_TASK DETAILS_. Convert the data below into a JSON list of strings, with one string per line and any blank lines omitted.
* Begin *
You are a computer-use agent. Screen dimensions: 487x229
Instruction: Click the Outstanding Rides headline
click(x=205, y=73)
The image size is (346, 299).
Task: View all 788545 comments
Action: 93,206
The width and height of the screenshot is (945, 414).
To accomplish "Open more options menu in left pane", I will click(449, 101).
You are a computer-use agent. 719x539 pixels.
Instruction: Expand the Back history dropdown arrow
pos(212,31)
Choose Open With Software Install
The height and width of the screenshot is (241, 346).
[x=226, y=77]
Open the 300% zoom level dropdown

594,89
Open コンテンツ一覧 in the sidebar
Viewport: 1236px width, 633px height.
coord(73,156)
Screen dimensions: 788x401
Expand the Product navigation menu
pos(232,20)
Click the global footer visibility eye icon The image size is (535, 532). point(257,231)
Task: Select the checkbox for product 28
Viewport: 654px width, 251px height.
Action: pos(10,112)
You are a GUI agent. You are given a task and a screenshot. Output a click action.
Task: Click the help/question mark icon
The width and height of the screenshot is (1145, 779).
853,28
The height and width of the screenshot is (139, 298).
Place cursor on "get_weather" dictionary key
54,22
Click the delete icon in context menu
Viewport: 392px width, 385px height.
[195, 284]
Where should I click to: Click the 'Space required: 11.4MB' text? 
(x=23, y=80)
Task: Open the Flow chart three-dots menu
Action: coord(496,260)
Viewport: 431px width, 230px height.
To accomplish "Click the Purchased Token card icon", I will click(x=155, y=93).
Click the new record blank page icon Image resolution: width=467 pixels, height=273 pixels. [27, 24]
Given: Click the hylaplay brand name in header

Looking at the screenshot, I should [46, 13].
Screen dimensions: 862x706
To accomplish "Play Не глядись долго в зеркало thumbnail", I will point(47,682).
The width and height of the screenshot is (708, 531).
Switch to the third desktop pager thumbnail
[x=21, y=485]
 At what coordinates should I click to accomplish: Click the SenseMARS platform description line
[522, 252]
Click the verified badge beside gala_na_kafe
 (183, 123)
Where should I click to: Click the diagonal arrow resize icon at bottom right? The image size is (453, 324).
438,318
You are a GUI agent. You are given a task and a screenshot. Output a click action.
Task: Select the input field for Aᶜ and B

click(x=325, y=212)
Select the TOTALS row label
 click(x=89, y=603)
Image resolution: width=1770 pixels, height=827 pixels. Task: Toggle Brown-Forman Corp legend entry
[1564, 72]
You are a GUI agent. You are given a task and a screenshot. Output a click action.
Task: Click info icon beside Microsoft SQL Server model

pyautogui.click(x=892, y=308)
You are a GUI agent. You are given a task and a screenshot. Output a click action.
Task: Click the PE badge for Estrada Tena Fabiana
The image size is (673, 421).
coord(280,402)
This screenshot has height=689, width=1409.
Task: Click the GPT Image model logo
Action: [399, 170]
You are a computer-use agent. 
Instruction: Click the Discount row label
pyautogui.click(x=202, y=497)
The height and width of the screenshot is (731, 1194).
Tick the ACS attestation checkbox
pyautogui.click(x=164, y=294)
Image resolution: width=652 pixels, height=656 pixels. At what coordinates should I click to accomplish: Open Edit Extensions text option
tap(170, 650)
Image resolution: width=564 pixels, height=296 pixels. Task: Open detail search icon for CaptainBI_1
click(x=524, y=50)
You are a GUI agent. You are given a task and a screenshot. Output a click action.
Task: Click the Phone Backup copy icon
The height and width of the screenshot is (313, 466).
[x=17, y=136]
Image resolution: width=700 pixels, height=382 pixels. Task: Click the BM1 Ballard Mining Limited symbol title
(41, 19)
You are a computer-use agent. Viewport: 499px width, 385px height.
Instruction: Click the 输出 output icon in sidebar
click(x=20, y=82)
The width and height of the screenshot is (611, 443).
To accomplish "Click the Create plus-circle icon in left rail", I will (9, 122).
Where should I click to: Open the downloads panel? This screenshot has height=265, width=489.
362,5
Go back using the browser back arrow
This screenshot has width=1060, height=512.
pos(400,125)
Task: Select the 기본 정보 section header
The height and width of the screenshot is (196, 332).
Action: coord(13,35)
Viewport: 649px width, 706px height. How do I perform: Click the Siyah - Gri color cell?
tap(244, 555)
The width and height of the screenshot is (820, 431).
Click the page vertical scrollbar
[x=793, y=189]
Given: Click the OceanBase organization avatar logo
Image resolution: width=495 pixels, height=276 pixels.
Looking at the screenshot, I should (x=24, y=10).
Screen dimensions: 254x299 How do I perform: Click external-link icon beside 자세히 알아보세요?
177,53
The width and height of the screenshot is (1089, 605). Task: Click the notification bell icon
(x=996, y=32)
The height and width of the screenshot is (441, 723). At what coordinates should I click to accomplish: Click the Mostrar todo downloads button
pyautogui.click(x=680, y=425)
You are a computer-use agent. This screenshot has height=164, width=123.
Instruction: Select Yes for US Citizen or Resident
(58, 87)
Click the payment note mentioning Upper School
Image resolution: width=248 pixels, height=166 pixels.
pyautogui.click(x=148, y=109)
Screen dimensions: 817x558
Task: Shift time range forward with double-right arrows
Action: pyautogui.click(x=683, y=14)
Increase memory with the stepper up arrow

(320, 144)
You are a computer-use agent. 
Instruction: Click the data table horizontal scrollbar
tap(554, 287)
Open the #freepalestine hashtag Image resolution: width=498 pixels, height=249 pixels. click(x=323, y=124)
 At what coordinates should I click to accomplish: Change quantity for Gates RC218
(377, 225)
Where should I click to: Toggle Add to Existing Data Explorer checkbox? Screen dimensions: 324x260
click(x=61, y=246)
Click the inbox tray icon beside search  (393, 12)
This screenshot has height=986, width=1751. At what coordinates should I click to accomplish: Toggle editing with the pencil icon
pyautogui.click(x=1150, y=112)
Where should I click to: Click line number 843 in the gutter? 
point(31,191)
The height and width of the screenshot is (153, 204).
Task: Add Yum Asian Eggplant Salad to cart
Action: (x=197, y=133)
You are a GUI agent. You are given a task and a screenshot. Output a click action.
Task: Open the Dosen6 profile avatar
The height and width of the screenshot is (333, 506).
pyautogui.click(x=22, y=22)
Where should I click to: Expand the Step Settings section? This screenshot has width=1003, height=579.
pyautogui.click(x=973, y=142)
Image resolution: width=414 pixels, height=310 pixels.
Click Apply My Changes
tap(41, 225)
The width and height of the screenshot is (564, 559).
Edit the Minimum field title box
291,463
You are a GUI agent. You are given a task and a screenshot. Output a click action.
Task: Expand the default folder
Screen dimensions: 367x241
* End *
_WRITTEN ANSWER_.
[
  "You are a computer-use agent. Screen dimensions: 487x229",
  "Instruction: Click the Outstanding Rides headline",
  "click(x=205, y=73)",
  "The image size is (346, 299).",
  "Task: View all 788545 comments",
  "Action: 93,206",
  "The width and height of the screenshot is (945, 414).",
  "To accomplish \"Open more options menu in left pane\", I will click(449, 101).",
  "You are a computer-use agent. 719x539 pixels.",
  "Instruction: Expand the Back history dropdown arrow",
  "pos(212,31)",
  "Choose Open With Software Install",
  "The height and width of the screenshot is (241, 346).",
  "[x=226, y=77]",
  "Open the 300% zoom level dropdown",
  "594,89",
  "Open コンテンツ一覧 in the sidebar",
  "Viewport: 1236px width, 633px height.",
  "coord(73,156)",
  "Screen dimensions: 788x401",
  "Expand the Product navigation menu",
  "pos(232,20)",
  "Click the global footer visibility eye icon The image size is (535, 532). point(257,231)",
  "Task: Select the checkbox for product 28",
  "Viewport: 654px width, 251px height.",
  "Action: pos(10,112)",
  "You are a GUI agent. You are given a task and a screenshot. Output a click action.",
  "Task: Click the help/question mark icon",
  "The width and height of the screenshot is (1145, 779).",
  "853,28",
  "The height and width of the screenshot is (139, 298).",
  "Place cursor on \"get_weather\" dictionary key",
  "54,22",
  "Click the delete icon in context menu",
  "Viewport: 392px width, 385px height.",
  "[195, 284]",
  "Where should I click to: Click the 'Space required: 11.4MB' text? ",
  "(x=23, y=80)",
  "Task: Open the Flow chart three-dots menu",
  "Action: coord(496,260)",
  "Viewport: 431px width, 230px height.",
  "To accomplish \"Click the Purchased Token card icon\", I will click(x=155, y=93).",
  "Click the new record blank page icon Image resolution: width=467 pixels, height=273 pixels. [27, 24]",
  "Given: Click the hylaplay brand name in header",
  "Looking at the screenshot, I should [46, 13].",
  "Screen dimensions: 862x706",
  "To accomplish \"Play Не глядись долго в зеркало thumbnail\", I will point(47,682).",
  "The width and height of the screenshot is (708, 531).",
  "Switch to the third desktop pager thumbnail",
  "[x=21, y=485]",
  " At what coordinates should I click to accomplish: Click the SenseMARS platform description line",
  "[522, 252]",
  "Click the verified badge beside gala_na_kafe",
  " (183, 123)",
  "Where should I click to: Click the diagonal arrow resize icon at bottom right? The image size is (453, 324).",
  "438,318",
  "You are a GUI agent. You are given a task and a screenshot. Output a click action.",
  "Task: Select the input field for Aᶜ and B",
  "click(x=325, y=212)",
  "Select the TOTALS row label",
  " click(x=89, y=603)",
  "Image resolution: width=1770 pixels, height=827 pixels. Task: Toggle Brown-Forman Corp legend entry",
  "[1564, 72]",
  "You are a GUI agent. You are given a task and a screenshot. Output a click action.",
  "Task: Click info icon beside Microsoft SQL Server model",
  "pyautogui.click(x=892, y=308)",
  "You are a GUI agent. You are given a task and a screenshot. Output a click action.",
  "Task: Click the PE badge for Estrada Tena Fabiana",
  "The image size is (673, 421).",
  "coord(280,402)",
  "This screenshot has height=689, width=1409.",
  "Task: Click the GPT Image model logo",
  "Action: [399, 170]",
  "You are a computer-use agent. ",
  "Instruction: Click the Discount row label",
  "pyautogui.click(x=202, y=497)",
  "The height and width of the screenshot is (731, 1194).",
  "Tick the ACS attestation checkbox",
  "pyautogui.click(x=164, y=294)",
  "Image resolution: width=652 pixels, height=656 pixels. At what coordinates should I click to accomplish: Open Edit Extensions text option",
  "tap(170, 650)",
  "Image resolution: width=564 pixels, height=296 pixels. Task: Open detail search icon for CaptainBI_1",
  "click(x=524, y=50)",
  "You are a GUI agent. You are given a task and a screenshot. Output a click action.",
  "Task: Click the Phone Backup copy icon",
  "The height and width of the screenshot is (313, 466).",
  "[x=17, y=136]",
  "Image resolution: width=700 pixels, height=382 pixels. Task: Click the BM1 Ballard Mining Limited symbol title",
  "(41, 19)",
  "You are a computer-use agent. Viewport: 499px width, 385px height.",
  "Instruction: Click the 输出 output icon in sidebar",
  "click(x=20, y=82)",
  "The width and height of the screenshot is (611, 443).",
  "To accomplish \"Click the Create plus-circle icon in left rail\", I will (9, 122).",
  "Where should I click to: Open the downloads panel? This screenshot has height=265, width=489.",
  "362,5",
  "Go back using the browser back arrow",
  "This screenshot has width=1060, height=512.",
  "pos(400,125)",
  "Task: Select the 기본 정보 section header",
  "The height and width of the screenshot is (196, 332).",
  "Action: coord(13,35)",
  "Viewport: 649px width, 706px height. How do I perform: Click the Siyah - Gri color cell?",
  "tap(244, 555)",
  "The width and height of the screenshot is (820, 431).",
  "Click the page vertical scrollbar",
  "[x=793, y=189]",
  "Given: Click the OceanBase organization avatar logo",
  "Image resolution: width=495 pixels, height=276 pixels.",
  "Looking at the screenshot, I should (x=24, y=10).",
  "Screen dimensions: 254x299 How do I perform: Click external-link icon beside 자세히 알아보세요?",
  "177,53",
  "The width and height of the screenshot is (1089, 605). Task: Click the notification bell icon",
  "(x=996, y=32)",
  "The height and width of the screenshot is (441, 723). At what coordinates should I click to accomplish: Click the Mostrar todo downloads button",
  "pyautogui.click(x=680, y=425)",
  "You are a computer-use agent. This screenshot has height=164, width=123.",
  "Instruction: Select Yes for US Citizen or Resident",
  "(58, 87)",
  "Click the payment note mentioning Upper School",
  "Image resolution: width=248 pixels, height=166 pixels.",
  "pyautogui.click(x=148, y=109)",
  "Screen dimensions: 817x558",
  "Task: Shift time range forward with double-right arrows",
  "Action: pyautogui.click(x=683, y=14)",
  "Increase memory with the stepper up arrow",
  "(320, 144)",
  "You are a computer-use agent. ",
  "Instruction: Click the data table horizontal scrollbar",
  "tap(554, 287)",
  "Open the #freepalestine hashtag Image resolution: width=498 pixels, height=249 pixels. click(x=323, y=124)",
  " At what coordinates should I click to accomplish: Change quantity for Gates RC218",
  "(377, 225)",
  "Where should I click to: Toggle Add to Existing Data Explorer checkbox? Screen dimensions: 324x260",
  "click(x=61, y=246)",
  "Click the inbox tray icon beside search  (393, 12)",
  "This screenshot has height=986, width=1751. At what coordinates should I click to accomplish: Toggle editing with the pencil icon",
  "pyautogui.click(x=1150, y=112)",
  "Where should I click to: Click line number 843 in the gutter? ",
  "point(31,191)",
  "The height and width of the screenshot is (153, 204).",
  "Task: Add Yum Asian Eggplant Salad to cart",
  "Action: (x=197, y=133)",
  "You are a GUI agent. You are given a task and a screenshot. Output a click action.",
  "Task: Open the Dosen6 profile avatar",
  "The height and width of the screenshot is (333, 506).",
  "pyautogui.click(x=22, y=22)",
  "Where should I click to: Expand the Step Settings section? This screenshot has width=1003, height=579.",
  "pyautogui.click(x=973, y=142)",
  "Image resolution: width=414 pixels, height=310 pixels.",
  "Click Apply My Changes",
  "tap(41, 225)",
  "The width and height of the screenshot is (564, 559).",
  "Edit the Minimum field title box",
  "291,463",
  "You are a GUI agent. You are given a task and a screenshot. Output a click action.",
  "Task: Expand the default folder",
  "Screen dimensions: 367x241"
]